A Less Localized Harmonic of Legal Marijuana Issues in Los Angeles

Los Angeles is the largest city in the state that started the whole medical marijuana movement, California, which is on the verge of expanding from very liberal medical cannabis regulations to allowing pot for adult recreational use.

With that eventuality coming to pass, many cannabis entrepreneurs were ready to expand their businesses. But within the new local legislation for 2018, Los Angeles cannabis operations would have to shut down until new city business licenses are issued.

This is a process that takes time and would adversely affect an estimated 80 percent of existing cannabis operations that are operating within state law guidelines. It is hoped that a win-win agreement could be forged soon, such as grandfathering existing dispensaries and providers while license applications go through their processes. (Source)

Despite these obstacles, cannabis continues to prove itself medically. But getting it changed from a Schedule I controlled substance (dangerous, addictive, and without medical merit) to Schedule II or III (useful under medical supervision) has been long overdue since 1988.

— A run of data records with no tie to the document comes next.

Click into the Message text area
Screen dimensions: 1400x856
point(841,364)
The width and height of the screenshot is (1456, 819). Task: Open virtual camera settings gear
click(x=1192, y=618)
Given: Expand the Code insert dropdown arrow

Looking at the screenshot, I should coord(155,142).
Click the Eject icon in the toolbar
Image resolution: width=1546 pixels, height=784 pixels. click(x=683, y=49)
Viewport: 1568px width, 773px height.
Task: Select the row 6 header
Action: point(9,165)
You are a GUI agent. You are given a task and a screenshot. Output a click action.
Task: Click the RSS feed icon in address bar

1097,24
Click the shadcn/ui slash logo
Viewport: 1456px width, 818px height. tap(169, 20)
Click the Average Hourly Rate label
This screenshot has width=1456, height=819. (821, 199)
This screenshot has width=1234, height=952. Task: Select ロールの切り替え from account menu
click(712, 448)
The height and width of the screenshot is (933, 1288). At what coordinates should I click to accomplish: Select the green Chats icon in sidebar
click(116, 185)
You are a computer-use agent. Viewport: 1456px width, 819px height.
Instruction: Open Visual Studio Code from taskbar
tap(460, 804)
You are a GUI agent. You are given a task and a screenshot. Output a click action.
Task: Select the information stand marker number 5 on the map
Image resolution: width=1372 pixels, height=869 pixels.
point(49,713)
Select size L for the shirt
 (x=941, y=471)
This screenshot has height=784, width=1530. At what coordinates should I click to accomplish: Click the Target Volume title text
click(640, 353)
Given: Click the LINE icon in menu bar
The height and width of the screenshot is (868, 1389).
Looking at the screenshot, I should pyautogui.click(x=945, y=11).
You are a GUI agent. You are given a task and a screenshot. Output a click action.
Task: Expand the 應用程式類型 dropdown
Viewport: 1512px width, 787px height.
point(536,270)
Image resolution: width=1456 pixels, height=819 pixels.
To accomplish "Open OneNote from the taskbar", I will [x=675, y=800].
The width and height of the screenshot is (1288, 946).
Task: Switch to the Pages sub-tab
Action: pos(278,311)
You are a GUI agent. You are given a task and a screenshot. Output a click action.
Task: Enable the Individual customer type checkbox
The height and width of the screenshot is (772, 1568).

Here’s a surprising comment from DEA Chief Administrative Law Judge Francis L. Young, ruling in the matter of a Marijuana Rescheduling Petition, September 6, 1988:

Marijuana in its natural form is one of the safest therapeutically active substances known to man. By any measure of rational analysis marijuana can be safely used within a supervised routine of medical care. … It would be unreasonable, arbitrary and capricious for DEA to continue to stand between those sufferers and the benefits of this substance in light of the evidence in this record. Of course Judge Young’s advice was ignored. All 69 pages of his commentary and ruling can be accessed here.